# What to work on
Two lines mark the range in the entries below: the one holding "Service Status (310, 2460)" and the one holding "https://doi.org/10.2210/pdb2WTJ/pdb (494, 233)". Set down those two and all lines between them, exactly.

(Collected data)

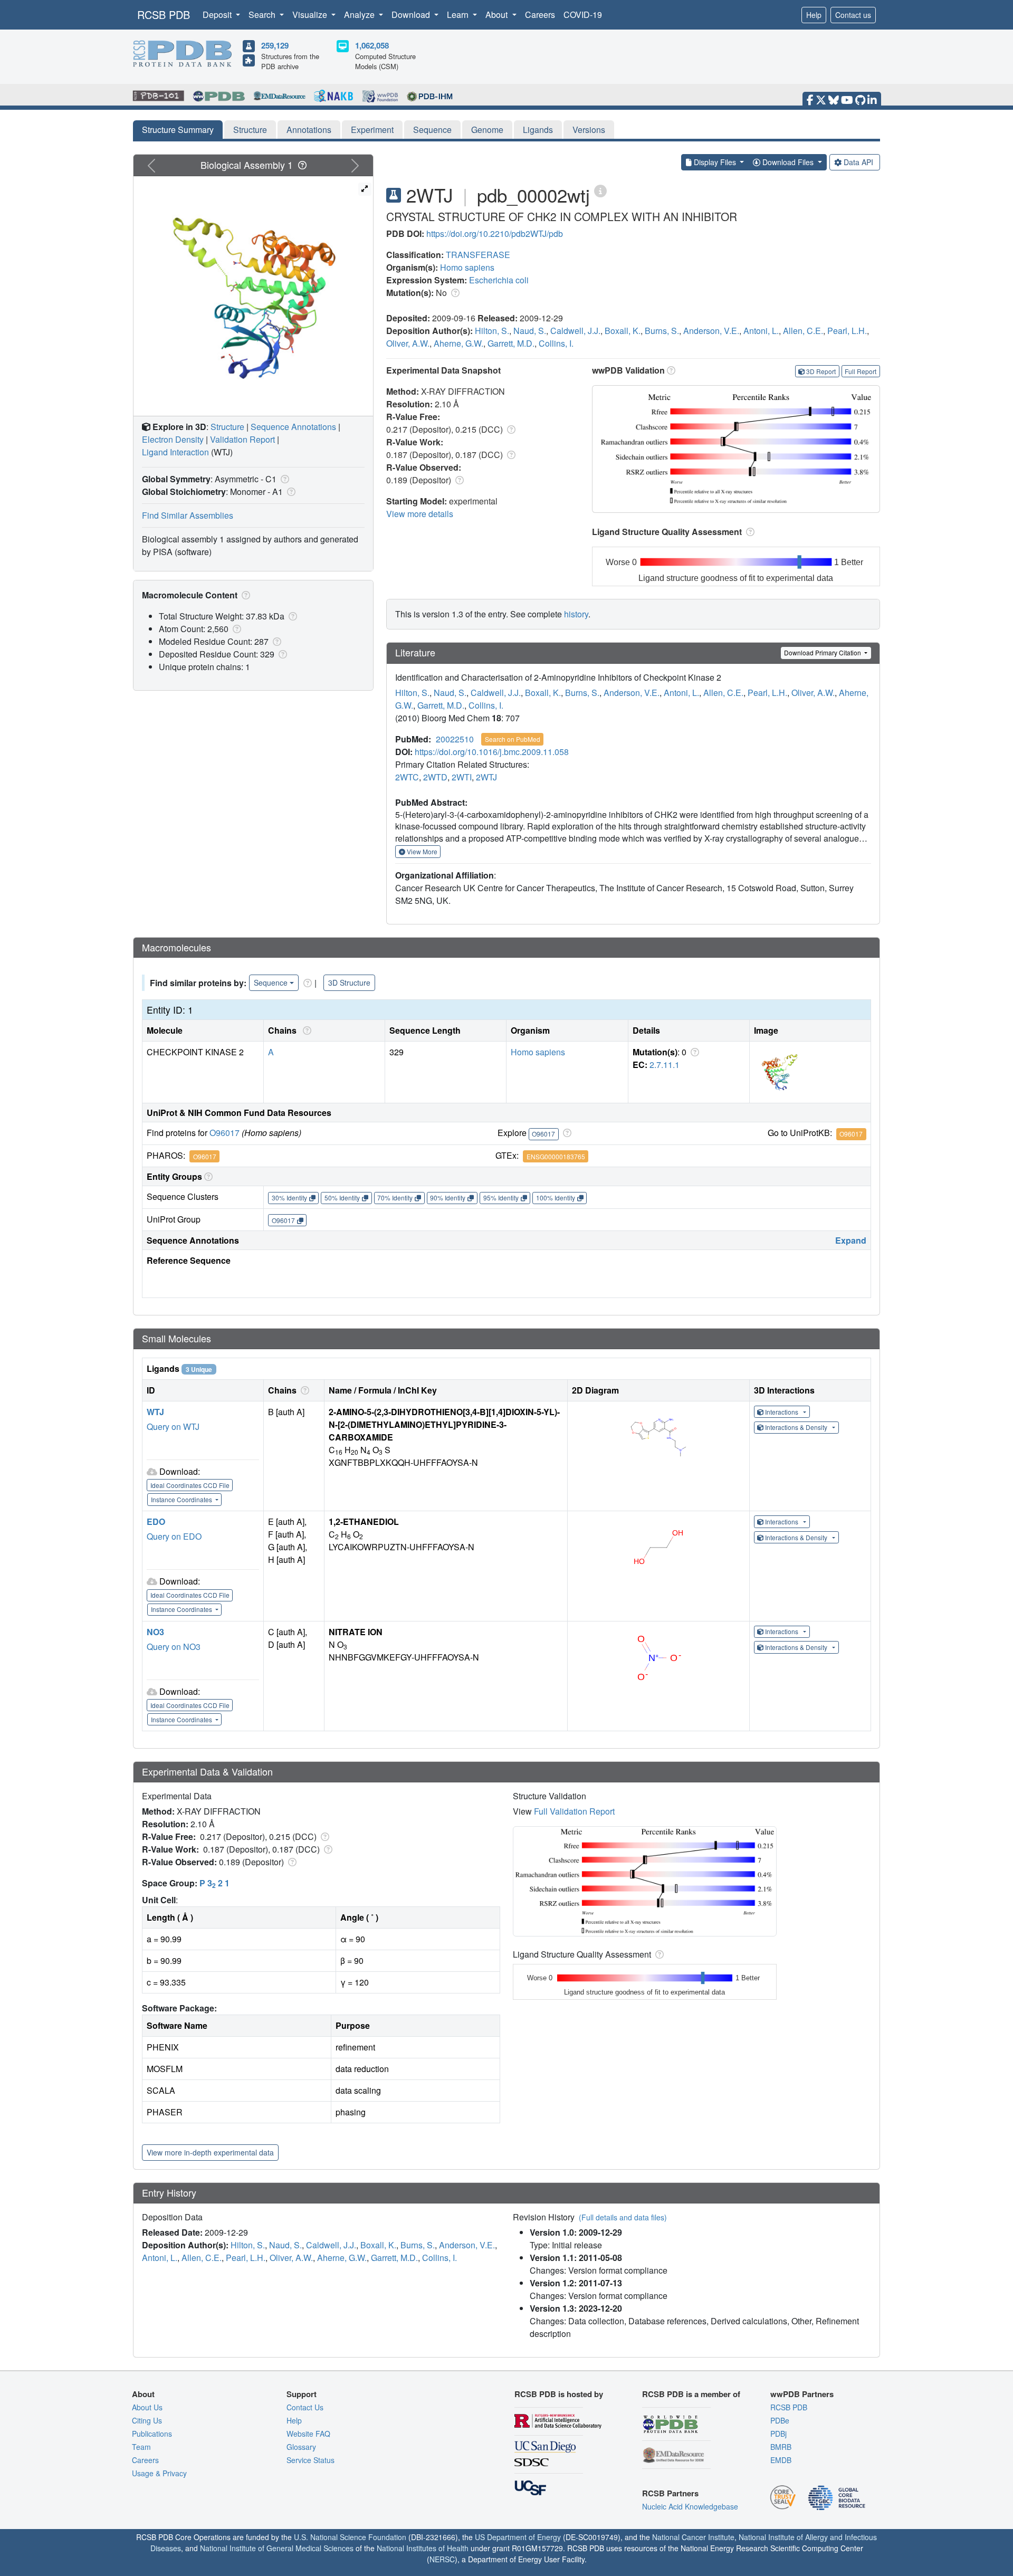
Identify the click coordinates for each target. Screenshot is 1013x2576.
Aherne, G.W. (458, 343)
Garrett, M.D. (511, 343)
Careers (540, 14)
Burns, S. (662, 331)
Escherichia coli (499, 280)
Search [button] (263, 14)
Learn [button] (459, 14)
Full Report (860, 371)
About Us (147, 2407)
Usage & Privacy (159, 2473)
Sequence (432, 129)
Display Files (715, 162)
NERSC (442, 2559)
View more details (419, 514)
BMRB (780, 2446)
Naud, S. (529, 331)
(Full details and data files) (623, 2217)
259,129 (275, 45)
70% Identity (395, 1197)
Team (141, 2446)
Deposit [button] (218, 14)
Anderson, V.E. (711, 331)
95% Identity (501, 1197)
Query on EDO (174, 1536)
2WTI (462, 777)
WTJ (155, 1412)
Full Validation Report (574, 1811)
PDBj (778, 2433)
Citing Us (147, 2420)
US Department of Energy (518, 2537)
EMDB (780, 2460)
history (576, 614)
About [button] (497, 14)
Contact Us (304, 2407)
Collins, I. (556, 343)
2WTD (435, 777)
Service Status (310, 2460)
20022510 (455, 739)
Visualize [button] (310, 14)
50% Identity (342, 1197)
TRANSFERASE (478, 255)
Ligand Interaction (175, 452)
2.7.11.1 (664, 1064)
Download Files (788, 162)
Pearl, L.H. (847, 331)
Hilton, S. (492, 331)
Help (813, 14)
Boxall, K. (623, 331)
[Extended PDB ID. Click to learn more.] (600, 190)
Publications (152, 2433)
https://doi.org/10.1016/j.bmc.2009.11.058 (492, 752)
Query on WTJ (173, 1426)
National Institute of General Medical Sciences (276, 2548)
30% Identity (289, 1197)
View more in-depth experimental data (210, 2152)
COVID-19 (582, 14)
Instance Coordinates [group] (182, 1499)
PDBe (779, 2420)
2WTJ (486, 777)
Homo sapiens (467, 267)
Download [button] (411, 14)
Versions (588, 129)
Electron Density (173, 439)
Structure (250, 129)
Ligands (538, 129)
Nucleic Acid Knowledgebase (690, 2506)
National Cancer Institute (693, 2537)
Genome (487, 129)
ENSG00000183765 (556, 1156)
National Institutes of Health (423, 2548)
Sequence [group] (271, 982)
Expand (850, 1240)
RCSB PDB (163, 14)
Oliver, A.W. (407, 343)
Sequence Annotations (293, 427)
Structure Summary (178, 129)
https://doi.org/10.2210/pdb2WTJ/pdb (494, 233)
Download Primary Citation (823, 652)
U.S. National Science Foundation (350, 2537)
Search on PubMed (512, 738)
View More (421, 851)
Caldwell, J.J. (575, 331)
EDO (156, 1521)
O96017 (224, 1133)
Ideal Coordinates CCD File (190, 1485)
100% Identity (555, 1197)
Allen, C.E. (803, 331)
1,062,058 (372, 45)
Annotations (308, 129)
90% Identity (447, 1197)
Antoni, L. (761, 331)
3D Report (821, 371)
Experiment (372, 129)
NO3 (155, 1632)
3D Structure (349, 982)
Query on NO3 (173, 1646)
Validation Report (242, 439)
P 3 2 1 (214, 1883)
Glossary (301, 2446)
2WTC (407, 777)
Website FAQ (308, 2433)
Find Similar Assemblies (187, 515)
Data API (858, 162)
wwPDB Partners (802, 2394)
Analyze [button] (360, 14)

# Answer for the task
Service Status (310, 2460)
20022510 (455, 739)
Visualize [button] (310, 14)
50% Identity (342, 1197)
TRANSFERASE (478, 255)
Ligand Interaction (175, 452)
2.7.11.1 (664, 1064)
Download Files (788, 162)
Pearl, L.H. (847, 331)
Hilton, S. (492, 331)
Help (813, 14)
Boxall, K. (623, 331)
[Extended PDB ID. Click to learn more.] (600, 190)
Publications (152, 2433)
https://doi.org/10.1016/j.bmc.2009.11.058 (492, 752)
Query on WTJ (173, 1426)
National Institute of General Medical Sciences (276, 2548)
30% Identity (289, 1197)
View more in-depth experimental data (210, 2152)
COVID-19 (582, 14)
Instance Coordinates [group] (182, 1499)
PDBe (779, 2420)
2WTJ (486, 777)
Homo sapiens (467, 267)
Download [button] (411, 14)
Versions (588, 129)
Electron Density (173, 439)
Structure (250, 129)
Ligands (538, 129)
Nucleic Acid Knowledgebase (690, 2506)
National Cancer Institute (693, 2537)
Genome (487, 129)
ENSG00000183765 (556, 1156)
National Institutes of Health (423, 2548)
Sequence [group] (271, 982)
Expand (850, 1240)
RCSB PDB (163, 14)
Oliver, A.W. (407, 343)
Sequence Annotations (293, 427)
Structure Summary (178, 129)
https://doi.org/10.2210/pdb2WTJ/pdb (494, 233)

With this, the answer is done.